The Lusitânica black chicken is native to north-western Portugal, it is characterised by a black coat with greenish blue metallic highlights. The rooster weighs up to 3 kg, the hen 2.5 kg. The head is broad; the beak is robust, semi-curved and dark slate in colour; the eyes are prominent. The neck is generally full of plumage, but in the "bald" variety the entire dorsal portion is featherless. Its bearing is elegant, proud and vigorous.
The Lusitânica black chicken has always been an important factor in the domestic economy of this region, and families have contributed over the years to defending and preserving its unique genetic heritage. Its great robustness, adaptability and resistance to disease have made it an attractive variety for breeders. In addition to this, breeding in extensive free-range or semi-free systems and traditional rural production methods have contributed to its prestige.
As in the past, it is now women who take care of the poultry houses, which have always been considered an unprofitable activity. In the past, however, it was precisely these farms that made it possible to make ends meet. The eggs and animals produced were sold directly at local fairs and markets.
Its meat is highly valued and appreciated for its quality and delicacy, but the Lusitânica black chicken is also valued for its laying ability. It is used for the traditional cabidela rice, also called “Pica no Chão”, combined with rabbit and duck meat.
The black breed is the oldest and has always been linked to witchcraft: popular legends say it protects against the evil eye. Even today, it is still common practice to use it to drive away evil spirits during the “sacred bath” in São Bartolomeu do Mar. It is a traditional practice that before reaching the age of seven, children must, with their families, go round the saint’s chapel three times with the black hen under their arm, pass under the bed three times and, finally, dive into the sea to complete the purification ritual. It is also used traditionally and culturally as a scarecrow spirit and a symbol of good luck.

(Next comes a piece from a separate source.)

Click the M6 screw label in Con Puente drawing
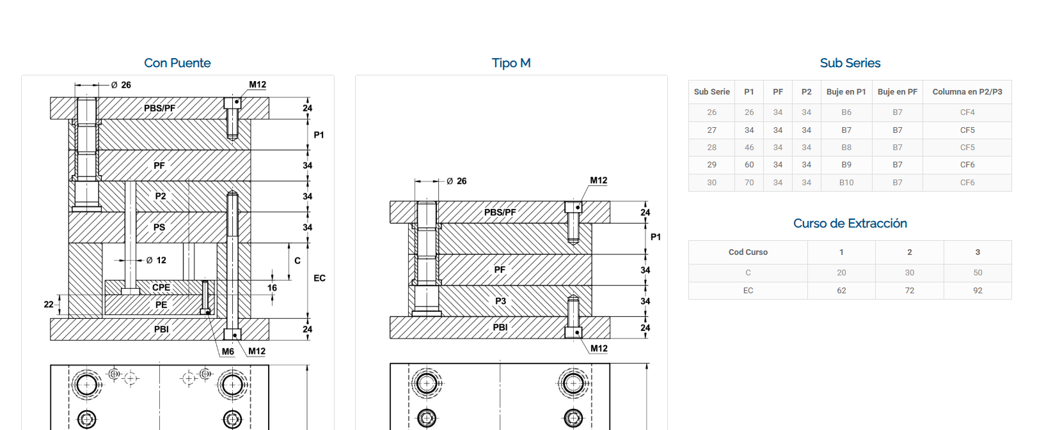This screenshot has width=1053, height=430. coord(228,351)
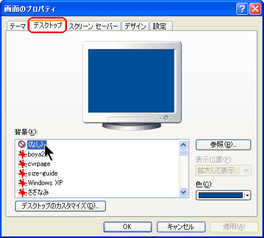Click the monitor preview image

tap(132, 86)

Due to migration in the 1960s, this area has a very old population, which has led to consequences for the local economic, social and cultural spheres. For this reason, its preservation is due to the survival of a marginalised rural world. The existence of the Lusitânica black chicken perpetuates not only the culture, customs, traditions and gastronomy of a people, but also its identity and history, preserving a genetic heritage of unquantifiable value.